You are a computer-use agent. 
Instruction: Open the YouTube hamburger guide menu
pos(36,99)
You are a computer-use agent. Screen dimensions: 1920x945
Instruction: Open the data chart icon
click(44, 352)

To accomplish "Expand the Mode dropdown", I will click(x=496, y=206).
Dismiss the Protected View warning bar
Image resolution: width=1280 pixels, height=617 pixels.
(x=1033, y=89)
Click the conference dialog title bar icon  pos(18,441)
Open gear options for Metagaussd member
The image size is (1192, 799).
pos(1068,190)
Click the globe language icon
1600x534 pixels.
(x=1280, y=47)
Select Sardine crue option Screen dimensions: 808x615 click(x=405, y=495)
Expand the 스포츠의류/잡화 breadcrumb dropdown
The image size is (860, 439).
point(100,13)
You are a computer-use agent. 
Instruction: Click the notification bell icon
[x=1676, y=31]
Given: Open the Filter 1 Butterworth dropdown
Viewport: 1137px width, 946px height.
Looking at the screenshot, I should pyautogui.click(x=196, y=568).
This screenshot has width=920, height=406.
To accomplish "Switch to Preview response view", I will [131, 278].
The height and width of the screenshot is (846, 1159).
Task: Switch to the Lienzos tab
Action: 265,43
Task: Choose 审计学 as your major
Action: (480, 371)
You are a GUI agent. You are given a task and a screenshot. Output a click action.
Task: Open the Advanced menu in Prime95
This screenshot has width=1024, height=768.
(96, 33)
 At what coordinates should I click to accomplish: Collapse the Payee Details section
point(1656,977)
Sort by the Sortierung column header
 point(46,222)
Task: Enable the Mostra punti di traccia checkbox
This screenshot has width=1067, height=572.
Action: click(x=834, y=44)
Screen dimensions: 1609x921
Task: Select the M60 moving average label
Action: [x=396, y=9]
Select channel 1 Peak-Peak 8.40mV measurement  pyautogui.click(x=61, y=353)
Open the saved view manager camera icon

__________________________________________________

WHAT IS REQUIRED:
Up to and including the last line of the records above, print exactly every line from the one that contains "Task: Enable the" onward.

TASK ANSWER:
Task: Enable the Mostra punti di traccia checkbox
This screenshot has width=1067, height=572.
Action: click(x=834, y=44)
Screen dimensions: 1609x921
Task: Select the M60 moving average label
Action: [x=396, y=9]
Select channel 1 Peak-Peak 8.40mV measurement  pyautogui.click(x=61, y=353)
Open the saved view manager camera icon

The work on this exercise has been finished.